— Objective —
Continue the forum post about Odin, picking up right after its final sentence.

— Excerpt to read —

※ ※ ※

Post by Broomstick »

LadyTevar wrote:Let's start with Odin. From reading stories of the Norse Gods in my youth, I know only the basic info: Odin Allfather, gave up his eye for Wisdom to rule.
He traded his eye for wisdom, for a drink from Mimir's well at the foot of Yggdrasil. Odin got a drink of wisdom and Mimir put Odin's eye in the well for, if I recall, scrying purposes. Mimir later wound up losing his head and Odin preserved the head using [magic technobabble] so he could speak with the head and benefit from Mimir's wisdom.

There's some really creepy shit in Norse mythology. Also in old Norse practices as well, but maybe more on that later.
He was maker of the Runes of prophesy, but also would walk the world himself at times as an elder in hat and cape, gifting those who showed him courtesy. He is also seen as a schemer, magician, tactician, and womanizer.
It's usually expressed as he discovered the runes of prophecy rather than create them. He hung himself on Yggdrasil for nine days and nine nights until, basically, he had a hallucination vision of the runes and their meaning. For this reason Odin is occasionally called "the Hanged God", and it was hung by the neck, not artfully tied up or in some weird conflation with Christ on the cross as you sometimes see illustrated. It's also why he's associated with the Tarot trump the hanged man. It is also why, in the old days, sacrifices to Odin were hung from trees. I can understand how they hung people up by the neck, I'm still trying to wrap my head around how they did the same to horses, but they did.

※ ※ ※

— Supplied records —
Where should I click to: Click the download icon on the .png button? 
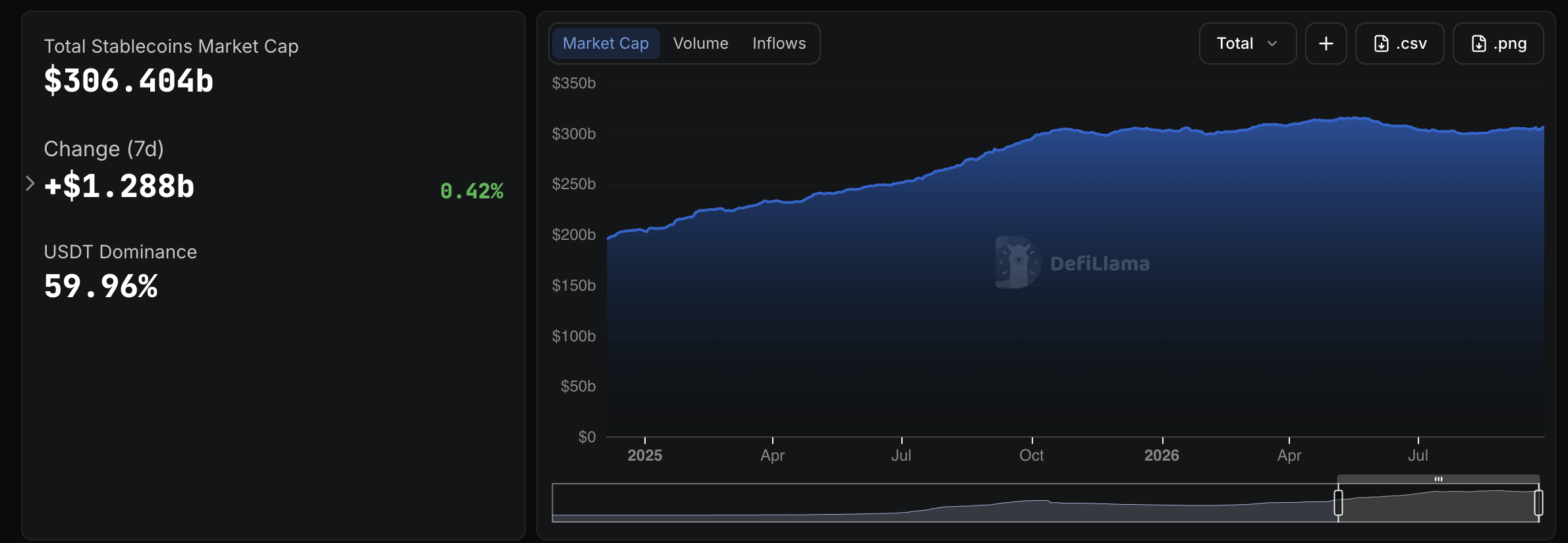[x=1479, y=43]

※ ※ ※

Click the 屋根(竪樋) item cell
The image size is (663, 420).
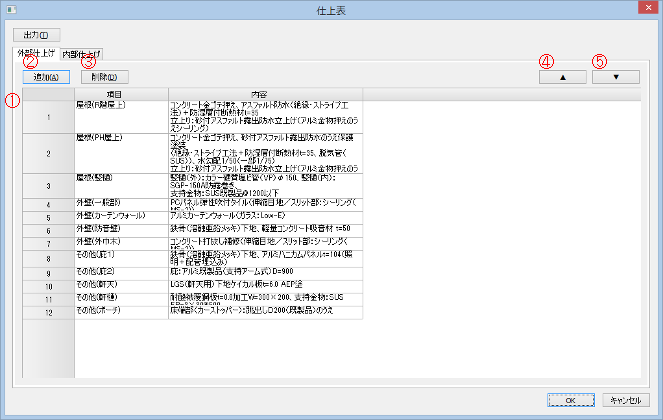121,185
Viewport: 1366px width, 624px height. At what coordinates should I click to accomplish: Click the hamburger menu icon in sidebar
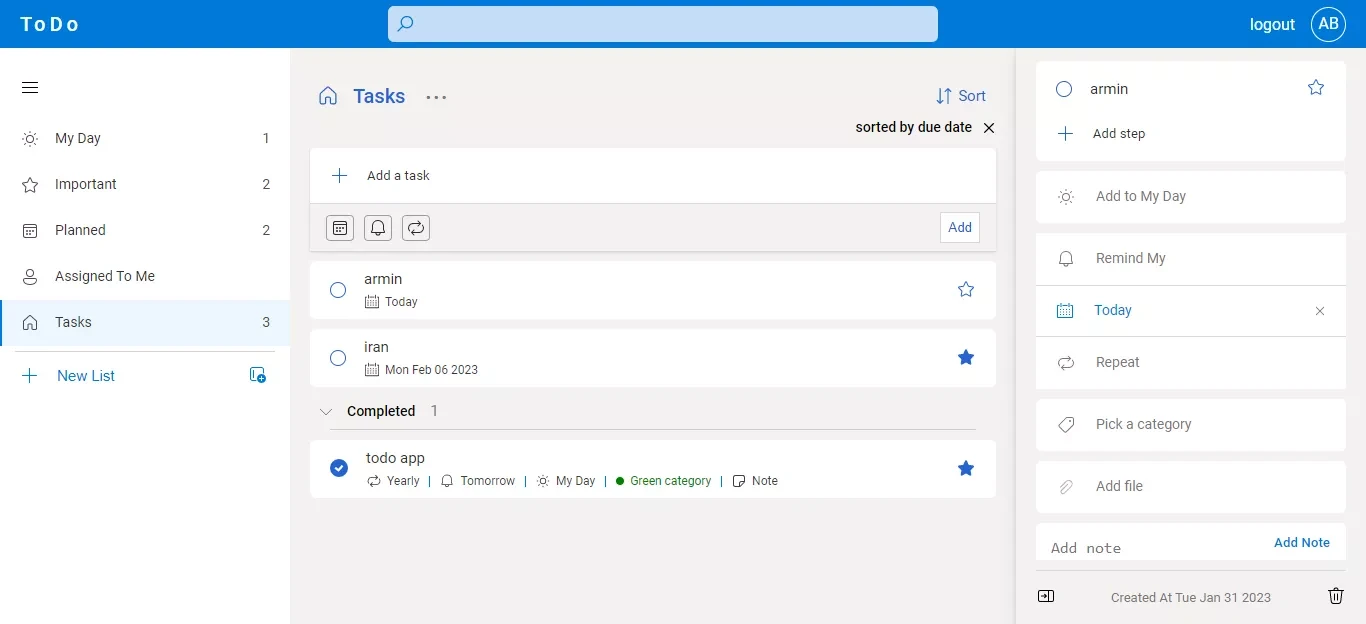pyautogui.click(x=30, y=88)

※ ※ ※

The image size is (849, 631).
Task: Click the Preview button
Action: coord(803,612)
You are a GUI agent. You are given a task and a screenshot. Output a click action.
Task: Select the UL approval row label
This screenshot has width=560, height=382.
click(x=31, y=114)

※ ※ ※

— Solved problem —
Uh... yeah, creepy shit in practice, too. Bet you won't see that in a Marvel comic or movie.
Loki is called his companion, his blood brother, his fellow prankster.
Ah - you know Odin is a prankster, too! A lot of people miss that. In addition to be a god of death, war, victory, wisdom, poetry, magic, and prophecy he's also a trickster. Probably the most concise rendition of this is in the Lokasenna where Loki crashes a party and starts accusing everyone, but particularly Odin, of various improprieties including not only cross-dressing as a woman but bearing children (not exactly OK for a manly god in a warrior culture) and going about as a fortune-teller, that sort of gender bending and doings more in line with a trickster god than some godly leader of warriors.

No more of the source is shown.